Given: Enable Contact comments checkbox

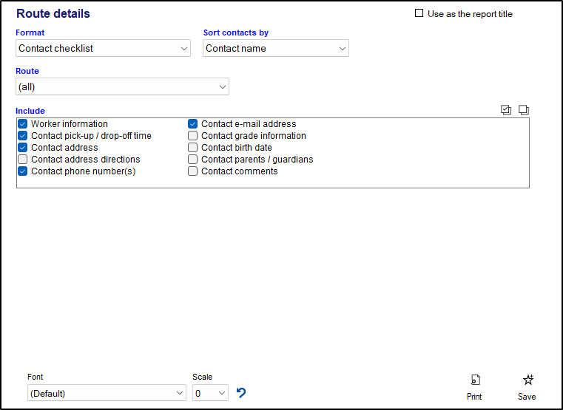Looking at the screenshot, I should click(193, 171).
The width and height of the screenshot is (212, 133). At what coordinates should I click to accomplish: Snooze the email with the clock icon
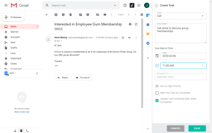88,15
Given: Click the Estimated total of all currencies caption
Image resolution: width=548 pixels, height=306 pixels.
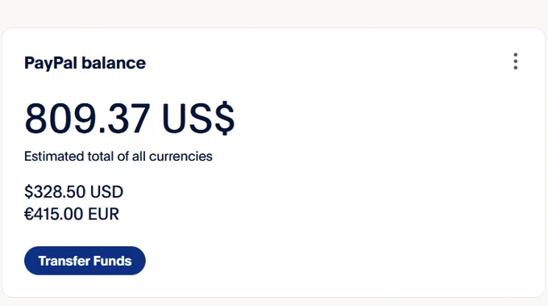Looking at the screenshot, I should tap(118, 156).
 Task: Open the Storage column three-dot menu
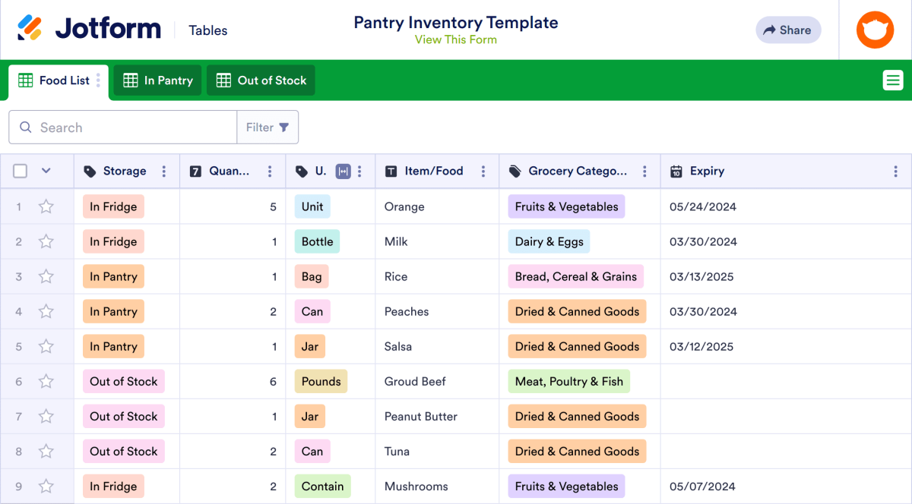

★ ★ ★ ★ ★

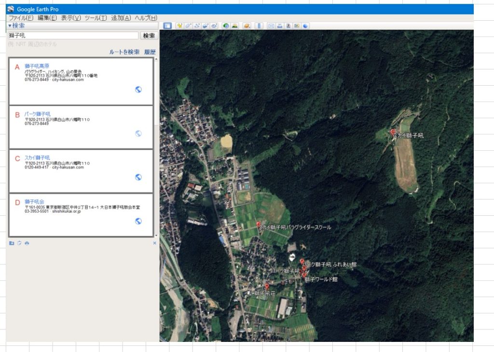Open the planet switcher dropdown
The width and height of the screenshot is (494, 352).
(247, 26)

★ ★ ★ ★ ★

> **PROBLEM**:
From the records above, copy exactly the stretch from the line holding "Given: Click the" through the line holding "Task: Open the Storage column three-dot menu", both ends included, without the pictures.

> **OUTPUT OF THE EXERCISE**:
Given: Click the Estimated total of all currencies caption
Image resolution: width=548 pixels, height=306 pixels.
Looking at the screenshot, I should tap(118, 156).
 Task: Open the Storage column three-dot menu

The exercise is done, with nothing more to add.